¿Y porque yo le rezo al agua? Mire y verà
Dicen ciertas religiones que el cuerpo es el templo de Dios y este templo está compuesto entre un 60 y un 70 por ciento de agua y el planeta tierra, que nos permite vivir, está compuesto en un 70 por ciento de agua y en general, todos los seres vivos tenemos un alto porcentaje de agua en el cuerpo.

Así que, no me da pena decirlo, que antes que a los dioses, es mejor rezarle al agua, fuente de vida y bienestar de todo ser vivo.
Al fin y al cabo, tengo además de agua, cierta sangre mezclada con la indígena, y los indígenas precolombinos, le rezaban a la naturaleza.

El sábado 22 de marzo es el Día del Agua y hay que celebrarlo como se merece y más aún en Colombia, país premiado por la naturaleza donde corre el agua a borbotones en sus montañas, sus valles y océanos a ambos lados de su territorio.
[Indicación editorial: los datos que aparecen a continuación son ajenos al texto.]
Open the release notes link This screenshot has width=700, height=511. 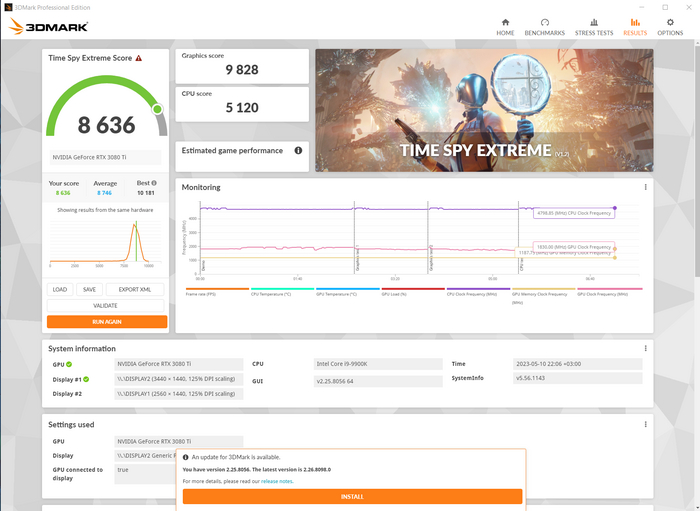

Voy a llenar un vaso con agua y una veladora en el centro para recordar que el agua no solo tiene su día, sino que la llevamos en el cuerpo todos los días, a todas horas, a cada minuto.
Bendita el agua que te alimenta, bendita el agua que te moja, bendita el agua que te refresca y benditos todos aquellos que luchan por preservar el más valioso recurso natural de la vida: el agua.